[Start of section]

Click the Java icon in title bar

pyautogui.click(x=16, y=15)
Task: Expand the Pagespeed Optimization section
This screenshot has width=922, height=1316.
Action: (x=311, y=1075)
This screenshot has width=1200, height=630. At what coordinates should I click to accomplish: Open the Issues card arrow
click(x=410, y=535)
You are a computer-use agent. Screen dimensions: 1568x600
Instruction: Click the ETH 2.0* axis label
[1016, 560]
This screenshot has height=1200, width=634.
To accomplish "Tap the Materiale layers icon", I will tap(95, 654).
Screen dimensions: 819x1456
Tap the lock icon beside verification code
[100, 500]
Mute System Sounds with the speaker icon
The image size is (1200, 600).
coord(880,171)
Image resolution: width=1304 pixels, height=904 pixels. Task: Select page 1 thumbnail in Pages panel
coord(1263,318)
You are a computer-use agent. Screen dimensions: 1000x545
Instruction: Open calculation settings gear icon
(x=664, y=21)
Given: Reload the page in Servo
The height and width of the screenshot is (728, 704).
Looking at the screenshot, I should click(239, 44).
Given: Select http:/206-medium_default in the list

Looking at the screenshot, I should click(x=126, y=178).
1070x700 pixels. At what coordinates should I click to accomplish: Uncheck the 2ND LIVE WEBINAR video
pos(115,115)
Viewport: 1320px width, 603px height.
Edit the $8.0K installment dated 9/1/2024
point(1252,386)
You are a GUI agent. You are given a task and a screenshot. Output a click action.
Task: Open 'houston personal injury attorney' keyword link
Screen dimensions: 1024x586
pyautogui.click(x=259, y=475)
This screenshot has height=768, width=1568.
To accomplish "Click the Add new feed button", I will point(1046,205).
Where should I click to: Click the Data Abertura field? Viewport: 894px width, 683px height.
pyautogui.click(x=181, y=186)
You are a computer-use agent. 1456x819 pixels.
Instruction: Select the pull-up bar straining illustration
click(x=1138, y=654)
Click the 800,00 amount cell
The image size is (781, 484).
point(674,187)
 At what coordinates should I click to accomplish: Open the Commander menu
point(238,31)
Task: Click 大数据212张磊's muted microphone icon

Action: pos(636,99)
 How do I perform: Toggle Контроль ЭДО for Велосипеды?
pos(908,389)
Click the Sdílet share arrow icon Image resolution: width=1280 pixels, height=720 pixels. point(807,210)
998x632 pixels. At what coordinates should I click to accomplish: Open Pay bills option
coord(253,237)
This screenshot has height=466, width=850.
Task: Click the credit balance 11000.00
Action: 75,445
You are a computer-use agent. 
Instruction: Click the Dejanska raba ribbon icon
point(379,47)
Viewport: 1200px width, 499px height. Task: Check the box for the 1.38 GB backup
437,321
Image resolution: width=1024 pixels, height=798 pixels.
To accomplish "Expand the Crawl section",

[End of section]

- [Assigned task] Would you retype the records above without changing a word?

- [Answer box]
Click the Java icon in title bar

pyautogui.click(x=16, y=15)
Task: Expand the Pagespeed Optimization section
This screenshot has width=922, height=1316.
Action: (x=311, y=1075)
This screenshot has width=1200, height=630. At what coordinates should I click to accomplish: Open the Issues card arrow
click(x=410, y=535)
You are a computer-use agent. Screen dimensions: 1568x600
Instruction: Click the ETH 2.0* axis label
[1016, 560]
This screenshot has height=1200, width=634.
To accomplish "Tap the Materiale layers icon", I will tap(95, 654).
Screen dimensions: 819x1456
Tap the lock icon beside verification code
[100, 500]
Mute System Sounds with the speaker icon
The image size is (1200, 600).
coord(880,171)
Image resolution: width=1304 pixels, height=904 pixels. Task: Select page 1 thumbnail in Pages panel
coord(1263,318)
You are a computer-use agent. Screen dimensions: 1000x545
Instruction: Open calculation settings gear icon
(x=664, y=21)
Given: Reload the page in Servo
The height and width of the screenshot is (728, 704).
Looking at the screenshot, I should click(239, 44).
Given: Select http:/206-medium_default in the list

Looking at the screenshot, I should click(x=126, y=178).
1070x700 pixels. At what coordinates should I click to accomplish: Uncheck the 2ND LIVE WEBINAR video
pos(115,115)
Viewport: 1320px width, 603px height.
Edit the $8.0K installment dated 9/1/2024
point(1252,386)
You are a GUI agent. You are given a task and a screenshot. Output a click action.
Task: Open 'houston personal injury attorney' keyword link
Screen dimensions: 1024x586
pyautogui.click(x=259, y=475)
This screenshot has height=768, width=1568.
To accomplish "Click the Add new feed button", I will point(1046,205).
Where should I click to: Click the Data Abertura field? Viewport: 894px width, 683px height.
pyautogui.click(x=181, y=186)
You are a computer-use agent. 1456x819 pixels.
Instruction: Select the pull-up bar straining illustration
click(x=1138, y=654)
Click the 800,00 amount cell
The image size is (781, 484).
point(674,187)
 At what coordinates should I click to accomplish: Open the Commander menu
point(238,31)
Task: Click 大数据212张磊's muted microphone icon

Action: pos(636,99)
 How do I perform: Toggle Контроль ЭДО for Велосипеды?
pos(908,389)
Click the Sdílet share arrow icon Image resolution: width=1280 pixels, height=720 pixels. point(807,210)
998x632 pixels. At what coordinates should I click to accomplish: Open Pay bills option
coord(253,237)
This screenshot has height=466, width=850.
Task: Click the credit balance 11000.00
Action: 75,445
You are a computer-use agent. 
Instruction: Click the Dejanska raba ribbon icon
point(379,47)
Viewport: 1200px width, 499px height. Task: Check the box for the 1.38 GB backup
437,321
Image resolution: width=1024 pixels, height=798 pixels.
To accomplish "Expand the Crawl section",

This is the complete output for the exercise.